◆ WRITTEN REQUEST 1 ◆
Reproduce the stretch of records from their start through the line containing "(x=571, y=113)", requests included. Multiply each coordinate in the answers by 2.45 and round to whole numbers, halves up.

◆ EXTRACT ◆

______________________________

The move made from here is to attempt to show that a certain mood reveals the nothing. This mood is anxiety. This is where it starts to get somewhat obscure, but keep in mind that our conceptions can very much arise from mood as a mode of engagement with the world. Anxiety is not meant in a traditional sense as if it were the fear of something. Fear is always of something, for something, or in the face of something. Anxiety, on the other hand, is “anxiety in the face of …, but not in the face of this or that thing.”10placeholder (ellipsis in original) It is a kind of engagement with the world that is fundamentally indeterminate, empty of content. This indeterminateness is not a mere lack of determination either. For it to be anxiety, it is fundamentally incapable of determination.

______________________________

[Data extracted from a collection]
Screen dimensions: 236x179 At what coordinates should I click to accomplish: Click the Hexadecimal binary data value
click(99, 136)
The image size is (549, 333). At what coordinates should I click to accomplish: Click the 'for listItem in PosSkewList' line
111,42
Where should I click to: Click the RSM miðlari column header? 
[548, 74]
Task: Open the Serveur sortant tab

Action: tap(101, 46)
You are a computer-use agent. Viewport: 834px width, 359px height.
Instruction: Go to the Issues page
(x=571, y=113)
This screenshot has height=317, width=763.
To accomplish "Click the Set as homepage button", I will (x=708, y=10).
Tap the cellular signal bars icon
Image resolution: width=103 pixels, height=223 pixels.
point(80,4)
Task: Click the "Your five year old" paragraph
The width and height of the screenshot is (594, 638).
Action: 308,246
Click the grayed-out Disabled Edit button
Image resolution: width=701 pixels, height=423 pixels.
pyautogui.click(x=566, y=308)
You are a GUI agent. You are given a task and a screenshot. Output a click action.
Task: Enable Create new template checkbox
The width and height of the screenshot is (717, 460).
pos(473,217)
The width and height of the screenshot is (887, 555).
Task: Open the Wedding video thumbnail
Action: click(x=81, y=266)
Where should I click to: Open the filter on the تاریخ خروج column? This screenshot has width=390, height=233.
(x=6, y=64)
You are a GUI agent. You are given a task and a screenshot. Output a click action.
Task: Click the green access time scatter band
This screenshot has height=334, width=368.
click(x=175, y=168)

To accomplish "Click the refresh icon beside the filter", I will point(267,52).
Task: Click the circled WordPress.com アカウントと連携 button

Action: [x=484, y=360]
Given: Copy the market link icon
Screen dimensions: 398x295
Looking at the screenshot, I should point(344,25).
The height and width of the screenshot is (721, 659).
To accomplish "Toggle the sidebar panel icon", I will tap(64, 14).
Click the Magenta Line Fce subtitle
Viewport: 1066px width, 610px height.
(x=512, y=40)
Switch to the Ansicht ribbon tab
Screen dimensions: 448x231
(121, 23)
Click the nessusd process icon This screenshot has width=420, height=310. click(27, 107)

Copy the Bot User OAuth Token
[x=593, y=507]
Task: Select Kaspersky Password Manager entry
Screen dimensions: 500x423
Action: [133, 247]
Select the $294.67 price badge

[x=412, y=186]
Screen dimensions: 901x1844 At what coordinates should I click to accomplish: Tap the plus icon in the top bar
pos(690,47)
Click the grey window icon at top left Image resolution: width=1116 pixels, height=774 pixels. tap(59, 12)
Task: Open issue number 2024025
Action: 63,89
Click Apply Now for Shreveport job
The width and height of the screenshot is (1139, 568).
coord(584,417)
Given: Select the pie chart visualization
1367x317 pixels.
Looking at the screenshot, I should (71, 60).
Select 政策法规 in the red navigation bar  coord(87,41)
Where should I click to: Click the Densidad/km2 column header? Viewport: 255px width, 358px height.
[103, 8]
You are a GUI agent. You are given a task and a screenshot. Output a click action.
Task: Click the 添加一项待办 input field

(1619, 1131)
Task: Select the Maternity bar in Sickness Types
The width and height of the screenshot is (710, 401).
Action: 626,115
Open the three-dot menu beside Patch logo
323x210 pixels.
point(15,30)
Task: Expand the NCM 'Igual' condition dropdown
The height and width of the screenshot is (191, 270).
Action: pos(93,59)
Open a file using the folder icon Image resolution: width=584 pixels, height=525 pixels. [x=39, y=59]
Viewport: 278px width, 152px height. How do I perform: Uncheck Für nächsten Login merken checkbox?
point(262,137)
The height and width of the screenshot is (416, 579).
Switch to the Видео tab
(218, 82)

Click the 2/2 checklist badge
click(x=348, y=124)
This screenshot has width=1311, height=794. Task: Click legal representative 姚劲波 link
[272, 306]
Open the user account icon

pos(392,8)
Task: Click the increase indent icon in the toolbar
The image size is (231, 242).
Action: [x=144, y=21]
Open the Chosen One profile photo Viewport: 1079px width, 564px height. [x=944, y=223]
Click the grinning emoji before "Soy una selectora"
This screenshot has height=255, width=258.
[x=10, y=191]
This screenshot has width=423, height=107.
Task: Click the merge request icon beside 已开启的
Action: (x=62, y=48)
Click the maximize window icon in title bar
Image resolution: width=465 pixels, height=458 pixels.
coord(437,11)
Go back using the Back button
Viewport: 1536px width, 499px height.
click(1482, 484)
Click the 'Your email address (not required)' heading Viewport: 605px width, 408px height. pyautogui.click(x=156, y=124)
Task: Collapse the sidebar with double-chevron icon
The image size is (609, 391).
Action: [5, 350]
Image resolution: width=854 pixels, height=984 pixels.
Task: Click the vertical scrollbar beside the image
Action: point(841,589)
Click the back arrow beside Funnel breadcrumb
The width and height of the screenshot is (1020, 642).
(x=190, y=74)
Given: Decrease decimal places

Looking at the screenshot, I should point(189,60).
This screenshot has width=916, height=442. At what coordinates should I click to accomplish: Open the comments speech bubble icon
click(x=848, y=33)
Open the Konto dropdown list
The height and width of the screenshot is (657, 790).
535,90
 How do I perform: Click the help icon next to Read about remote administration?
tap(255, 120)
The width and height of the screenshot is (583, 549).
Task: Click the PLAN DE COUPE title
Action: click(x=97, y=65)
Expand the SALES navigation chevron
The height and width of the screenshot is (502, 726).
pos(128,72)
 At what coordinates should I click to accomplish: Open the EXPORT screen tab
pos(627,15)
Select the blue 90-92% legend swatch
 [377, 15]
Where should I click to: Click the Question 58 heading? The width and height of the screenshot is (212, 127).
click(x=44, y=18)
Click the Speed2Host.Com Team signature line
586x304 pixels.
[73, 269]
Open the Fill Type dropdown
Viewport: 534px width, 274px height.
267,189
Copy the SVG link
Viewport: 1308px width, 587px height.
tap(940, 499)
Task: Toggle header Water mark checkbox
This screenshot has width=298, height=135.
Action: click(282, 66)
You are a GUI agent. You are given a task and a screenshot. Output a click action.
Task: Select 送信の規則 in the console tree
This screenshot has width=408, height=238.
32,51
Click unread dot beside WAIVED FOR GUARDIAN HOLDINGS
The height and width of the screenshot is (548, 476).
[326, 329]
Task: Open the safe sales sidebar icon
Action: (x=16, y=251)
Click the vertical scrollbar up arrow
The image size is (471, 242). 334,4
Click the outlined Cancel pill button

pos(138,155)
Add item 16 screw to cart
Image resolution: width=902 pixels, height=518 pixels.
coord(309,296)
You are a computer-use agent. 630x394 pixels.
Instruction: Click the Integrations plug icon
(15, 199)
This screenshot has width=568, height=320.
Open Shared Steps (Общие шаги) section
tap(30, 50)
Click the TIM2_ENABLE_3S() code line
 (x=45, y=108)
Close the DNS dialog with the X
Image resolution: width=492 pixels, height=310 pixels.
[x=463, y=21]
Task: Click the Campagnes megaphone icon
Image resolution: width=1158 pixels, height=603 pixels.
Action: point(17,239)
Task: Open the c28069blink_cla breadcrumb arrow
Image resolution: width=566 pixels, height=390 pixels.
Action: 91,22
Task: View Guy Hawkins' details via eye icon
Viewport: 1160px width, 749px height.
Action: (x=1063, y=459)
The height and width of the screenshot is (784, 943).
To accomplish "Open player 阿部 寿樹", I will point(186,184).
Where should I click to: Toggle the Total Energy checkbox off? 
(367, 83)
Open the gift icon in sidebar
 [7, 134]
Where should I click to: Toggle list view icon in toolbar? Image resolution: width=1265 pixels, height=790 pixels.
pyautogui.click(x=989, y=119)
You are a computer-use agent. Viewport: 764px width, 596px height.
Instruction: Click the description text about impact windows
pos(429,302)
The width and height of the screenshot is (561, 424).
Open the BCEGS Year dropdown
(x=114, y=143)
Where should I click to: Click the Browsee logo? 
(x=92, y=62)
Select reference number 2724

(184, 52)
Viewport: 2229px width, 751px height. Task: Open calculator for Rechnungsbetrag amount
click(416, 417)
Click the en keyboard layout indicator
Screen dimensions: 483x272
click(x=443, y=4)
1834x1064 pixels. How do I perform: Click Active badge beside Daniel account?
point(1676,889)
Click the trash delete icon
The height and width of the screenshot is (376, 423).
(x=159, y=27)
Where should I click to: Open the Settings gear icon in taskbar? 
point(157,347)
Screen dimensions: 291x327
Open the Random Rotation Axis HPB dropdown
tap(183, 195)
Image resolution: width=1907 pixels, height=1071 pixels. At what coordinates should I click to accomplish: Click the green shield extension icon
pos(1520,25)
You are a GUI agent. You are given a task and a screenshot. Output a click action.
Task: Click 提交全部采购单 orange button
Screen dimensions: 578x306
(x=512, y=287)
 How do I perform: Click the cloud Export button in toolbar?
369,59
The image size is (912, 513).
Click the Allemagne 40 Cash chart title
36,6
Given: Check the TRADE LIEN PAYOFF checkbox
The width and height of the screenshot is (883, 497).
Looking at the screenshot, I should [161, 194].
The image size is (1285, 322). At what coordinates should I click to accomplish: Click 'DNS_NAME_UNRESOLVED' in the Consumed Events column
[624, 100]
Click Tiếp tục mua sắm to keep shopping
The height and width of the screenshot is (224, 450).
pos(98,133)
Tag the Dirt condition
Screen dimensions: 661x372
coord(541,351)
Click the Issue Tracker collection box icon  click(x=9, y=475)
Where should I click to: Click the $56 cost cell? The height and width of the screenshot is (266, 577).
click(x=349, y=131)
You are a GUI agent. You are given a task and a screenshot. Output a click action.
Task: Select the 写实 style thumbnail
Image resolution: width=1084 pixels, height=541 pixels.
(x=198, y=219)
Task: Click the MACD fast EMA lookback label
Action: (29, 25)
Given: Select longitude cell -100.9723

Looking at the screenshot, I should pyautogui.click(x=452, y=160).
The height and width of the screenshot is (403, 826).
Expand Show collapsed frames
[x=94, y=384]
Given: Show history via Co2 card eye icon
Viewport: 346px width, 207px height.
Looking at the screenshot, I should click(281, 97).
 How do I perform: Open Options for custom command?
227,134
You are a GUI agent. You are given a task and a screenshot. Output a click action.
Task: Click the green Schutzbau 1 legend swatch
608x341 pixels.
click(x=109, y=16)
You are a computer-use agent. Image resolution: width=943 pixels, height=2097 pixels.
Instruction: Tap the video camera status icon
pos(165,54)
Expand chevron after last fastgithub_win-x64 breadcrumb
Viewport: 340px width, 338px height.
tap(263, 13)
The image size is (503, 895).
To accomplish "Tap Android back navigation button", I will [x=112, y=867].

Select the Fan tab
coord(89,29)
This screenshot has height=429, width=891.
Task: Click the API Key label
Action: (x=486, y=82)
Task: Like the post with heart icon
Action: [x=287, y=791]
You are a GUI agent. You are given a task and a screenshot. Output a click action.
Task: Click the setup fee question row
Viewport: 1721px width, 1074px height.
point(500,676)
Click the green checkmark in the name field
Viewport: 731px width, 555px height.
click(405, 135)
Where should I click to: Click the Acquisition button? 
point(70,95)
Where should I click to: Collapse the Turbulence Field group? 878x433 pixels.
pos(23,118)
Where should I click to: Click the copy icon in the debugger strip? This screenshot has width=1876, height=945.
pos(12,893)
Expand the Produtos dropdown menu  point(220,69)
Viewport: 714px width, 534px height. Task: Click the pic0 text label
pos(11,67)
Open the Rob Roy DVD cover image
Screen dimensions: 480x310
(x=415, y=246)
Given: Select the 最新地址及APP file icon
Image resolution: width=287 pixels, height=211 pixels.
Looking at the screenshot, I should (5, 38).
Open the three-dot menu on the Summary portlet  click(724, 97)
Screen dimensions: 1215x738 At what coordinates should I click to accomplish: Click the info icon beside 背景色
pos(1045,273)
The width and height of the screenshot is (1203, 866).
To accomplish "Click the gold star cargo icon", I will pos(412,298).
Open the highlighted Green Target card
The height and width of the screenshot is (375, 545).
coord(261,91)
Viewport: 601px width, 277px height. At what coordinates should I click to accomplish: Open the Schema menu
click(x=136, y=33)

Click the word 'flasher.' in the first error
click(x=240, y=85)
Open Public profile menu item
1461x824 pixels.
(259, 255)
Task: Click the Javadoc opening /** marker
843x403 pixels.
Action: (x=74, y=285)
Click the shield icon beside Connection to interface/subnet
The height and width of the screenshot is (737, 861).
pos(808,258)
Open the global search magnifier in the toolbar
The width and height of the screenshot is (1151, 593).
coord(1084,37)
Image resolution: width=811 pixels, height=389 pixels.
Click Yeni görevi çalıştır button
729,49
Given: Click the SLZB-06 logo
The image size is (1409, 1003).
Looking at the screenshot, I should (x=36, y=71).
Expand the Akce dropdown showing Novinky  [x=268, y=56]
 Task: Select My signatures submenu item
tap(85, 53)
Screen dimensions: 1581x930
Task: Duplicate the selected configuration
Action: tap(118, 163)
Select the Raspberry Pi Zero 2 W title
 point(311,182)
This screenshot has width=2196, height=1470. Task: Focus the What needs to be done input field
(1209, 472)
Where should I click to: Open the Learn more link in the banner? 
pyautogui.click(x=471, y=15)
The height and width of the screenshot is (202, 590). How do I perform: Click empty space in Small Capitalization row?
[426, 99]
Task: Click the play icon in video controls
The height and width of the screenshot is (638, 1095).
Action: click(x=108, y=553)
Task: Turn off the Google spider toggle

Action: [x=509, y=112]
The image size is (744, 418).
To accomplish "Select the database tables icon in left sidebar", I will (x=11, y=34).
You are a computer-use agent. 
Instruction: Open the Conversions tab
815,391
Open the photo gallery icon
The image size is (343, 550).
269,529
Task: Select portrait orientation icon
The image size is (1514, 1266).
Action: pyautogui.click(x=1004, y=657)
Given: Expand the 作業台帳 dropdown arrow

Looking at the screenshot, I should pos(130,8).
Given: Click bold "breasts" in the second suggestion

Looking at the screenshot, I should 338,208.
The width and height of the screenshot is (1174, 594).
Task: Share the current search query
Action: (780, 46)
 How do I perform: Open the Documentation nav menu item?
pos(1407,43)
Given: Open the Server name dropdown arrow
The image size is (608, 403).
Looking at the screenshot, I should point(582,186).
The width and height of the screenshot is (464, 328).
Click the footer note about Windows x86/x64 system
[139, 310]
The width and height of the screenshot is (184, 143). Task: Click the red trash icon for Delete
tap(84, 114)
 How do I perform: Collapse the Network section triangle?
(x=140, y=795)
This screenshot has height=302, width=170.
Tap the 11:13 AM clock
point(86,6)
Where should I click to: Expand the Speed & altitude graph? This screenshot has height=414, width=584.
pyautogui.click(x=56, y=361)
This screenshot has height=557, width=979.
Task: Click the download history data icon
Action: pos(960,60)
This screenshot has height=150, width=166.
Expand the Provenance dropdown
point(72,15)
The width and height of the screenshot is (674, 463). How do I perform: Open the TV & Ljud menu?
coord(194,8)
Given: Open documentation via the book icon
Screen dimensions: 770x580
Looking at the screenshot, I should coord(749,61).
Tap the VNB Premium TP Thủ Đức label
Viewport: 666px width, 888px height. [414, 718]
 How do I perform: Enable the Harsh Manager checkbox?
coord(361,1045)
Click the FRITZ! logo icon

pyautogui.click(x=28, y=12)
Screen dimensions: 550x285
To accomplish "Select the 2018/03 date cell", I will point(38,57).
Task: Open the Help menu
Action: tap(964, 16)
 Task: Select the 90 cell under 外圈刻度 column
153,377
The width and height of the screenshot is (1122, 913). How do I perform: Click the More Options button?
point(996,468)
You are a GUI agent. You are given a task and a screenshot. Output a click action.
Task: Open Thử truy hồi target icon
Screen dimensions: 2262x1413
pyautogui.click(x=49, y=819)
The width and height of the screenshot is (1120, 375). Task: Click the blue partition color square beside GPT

______________________________

◆ WRITTEN REQUEST 2 ◆
Copy out the passage on anxiety and the nothing word for word.

◆ TASK SOLUTION 1 ◆
Screen dimensions: 236x179 At what coordinates should I click to accomplish: Click the Hexadecimal binary data value
click(243, 333)
The image size is (549, 333). At what coordinates should I click to accomplish: Click the 'for listItem in PosSkewList' line
272,103
Where should I click to: Click the RSM miðlari column header? 
[1343, 181]
Task: Open the Serveur sortant tab

Action: tap(247, 113)
You are a computer-use agent. Viewport: 834px width, 359px height.
Instruction: Go to the Issues page
(x=1399, y=277)

◆ TASK SOLUTION 2 ◆
The move made from here is to attempt to show that a certain mood reveals the nothing. This mood is anxiety. This is where it starts to get somewhat obscure, but keep in mind that our conceptions can very much arise from mood as a mode of engagement with the world. Anxiety is not meant in a traditional sense as if it were the fear of something. Fear is always of something, for something, or in the face of something. Anxiety, on the other hand, is “anxiety in the face of …, but not in the face of this or that thing.”10placeholder (ellipsis in original) It is a kind of engagement with the world that is fundamentally indeterminate, empty of content. This indeterminateness is not a mere lack of determination either. For it to be anxiety, it is fundamentally incapable of determination.